Il y a eu L’Affiche Rouge et il y a une affiche jaune. Moins connue, elle couvre les murs de Paris et les murs du métro le 21 septembre 1942 et elle est même envoyée à la presse régionale pour publication. Elle annonce l’exécution, le matin même, de 12 otages après le « lâche assassinat » commis sur la personne d’un soldat allemand.
En tête de la liste des 12 otages : Georges Pitard, Antoine Hajje et Michel Rolnikas. Les deux premiers sont qualifiés de fonctionnaires communistes et le troisième de propagandiste juif. Ce sont des avocats.

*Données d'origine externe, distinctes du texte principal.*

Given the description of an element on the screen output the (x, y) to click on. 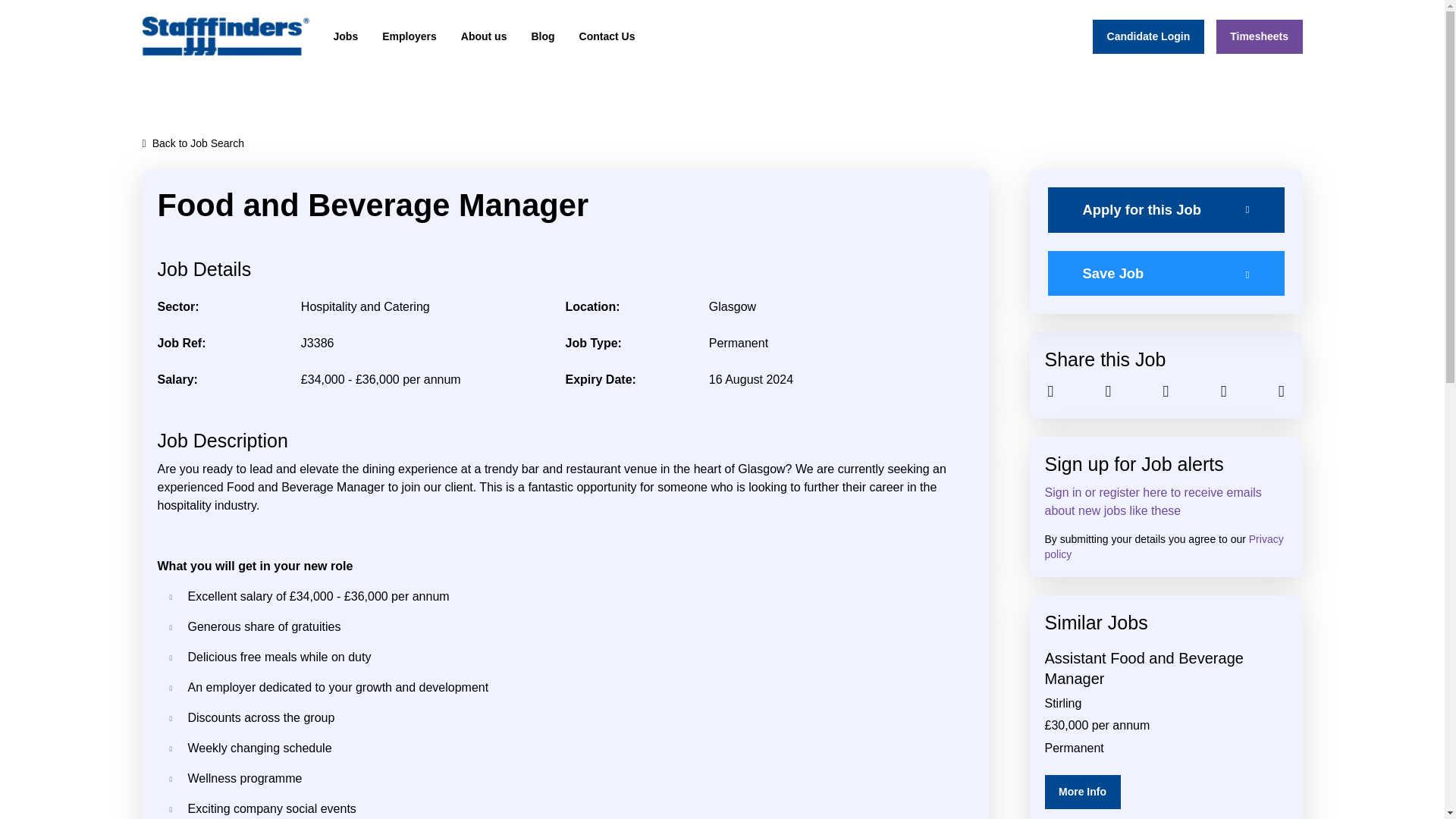
Jobs (346, 35)
Contact Us (607, 35)
About us (483, 35)
Blog (542, 35)
Employers (408, 35)
Given the description of an element on the screen output the (x, y) to click on. 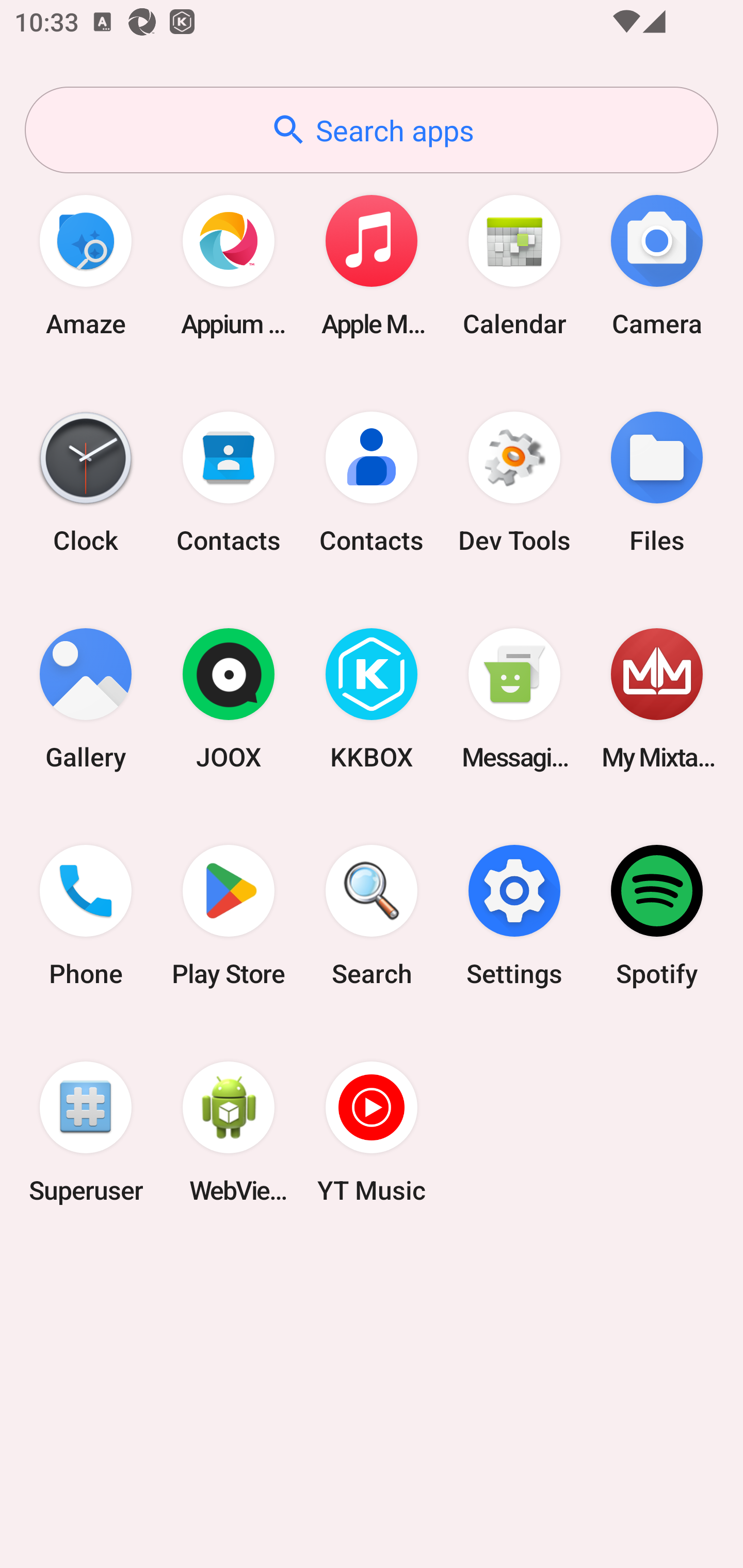
  Search apps (371, 130)
Amaze (85, 264)
Appium Settings (228, 264)
Apple Music (371, 264)
Calendar (514, 264)
Camera (656, 264)
Clock (85, 482)
Contacts (228, 482)
Contacts (371, 482)
Dev Tools (514, 482)
Files (656, 482)
Gallery (85, 699)
JOOX (228, 699)
KKBOX (371, 699)
Messaging (514, 699)
My Mixtapez (656, 699)
Phone (85, 915)
Play Store (228, 915)
Search (371, 915)
Settings (514, 915)
Spotify (656, 915)
Superuser (85, 1131)
WebView Browser Tester (228, 1131)
YT Music (371, 1131)
Given the description of an element on the screen output the (x, y) to click on. 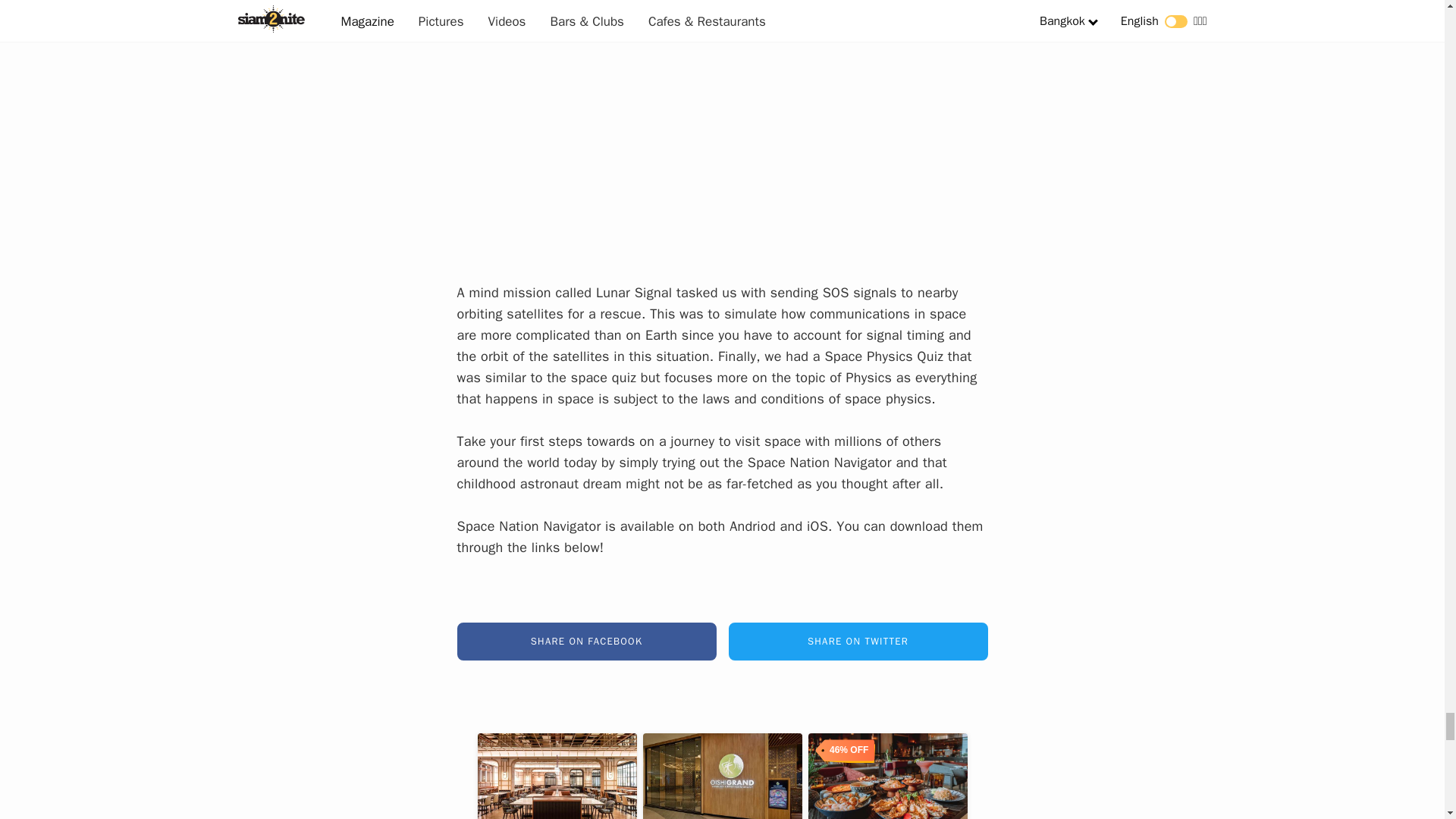
SHARE ON FACEBOOK (586, 641)
SHARE ON TWITTER (857, 641)
Given the description of an element on the screen output the (x, y) to click on. 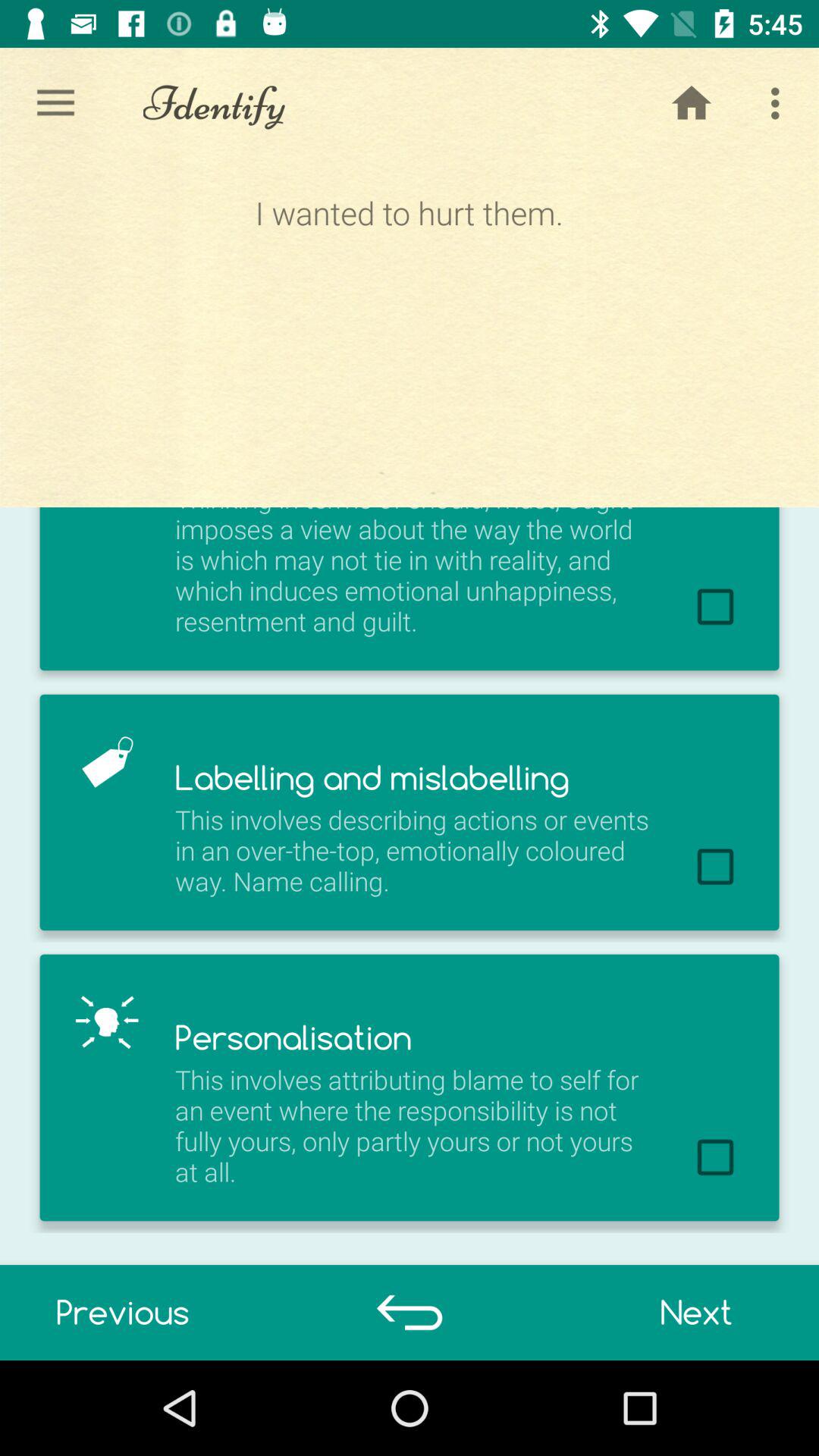
select item below this involves attributing item (122, 1312)
Given the description of an element on the screen output the (x, y) to click on. 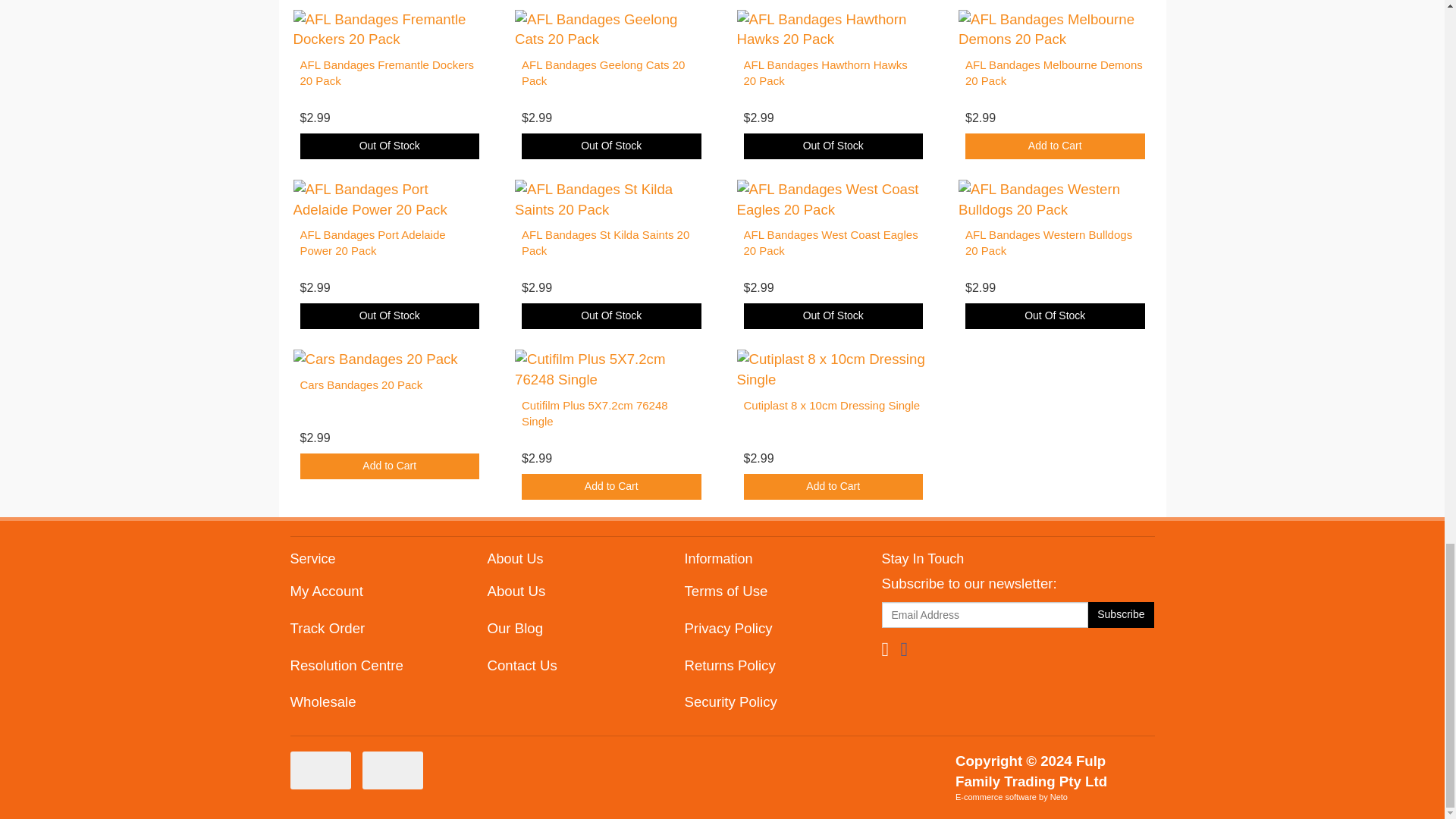
Notify Me When Back In Stock (389, 145)
AFL Bandages Geelong Cats 20 Pack (602, 72)
Add to Cart (1054, 145)
Subscribe (1120, 614)
Notify Me When Back In Stock (611, 145)
AFL Bandages Melbourne Demons 20 Pack (1053, 72)
AFL Bandages Hawthorn Hawks 20 Pack (824, 72)
Notify Me When Back In Stock (832, 145)
AFL Bandages Port Adelaide Power 20 Pack (372, 242)
AFL Bandages Fremantle Dockers 20 Pack (386, 72)
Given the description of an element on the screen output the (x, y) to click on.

Depuis l’automne 1940, ils forment, avec d’autres comme Maurice Boitel, Féraud, Vianney, un petit noyau d’avocats défenseurs des communistes et des résistants devant la 12e chambre cas correctionnelle qui juge plus particulièrement ces dossiers
Trois avocats sont connus de longue date. On sait qu’ils sont communistes.
Georges Pitard, 47 ans en 1940, est peut-être le plus emblématique des avocats plaidant pendant cette période, même s’il n’a pas plaidé devant la section spéciale. Exemple de la méritocratie républicaine, il est issu d’une famille ouvrière parisienne. C’est à force de travail qu’il est devenu avocat. Il est communiste et Conseil juridique de l'Union des Syndicats de la Seine, conseiller juridique du Syndicat des Métaux, membre et avocat du Secours populaire. Il est membre de l'Association Juridique Internationale (AJI), qui appartient étroitement, sous la houlette de l'avocat Marcel Willard, à la mouvance du Komintern, l'Internationale Communiste dirigée par Moscou. C’est un pur, il est au service des pauvres et des déshérités, il défend pro bono et consacre toute sa vie à son activité.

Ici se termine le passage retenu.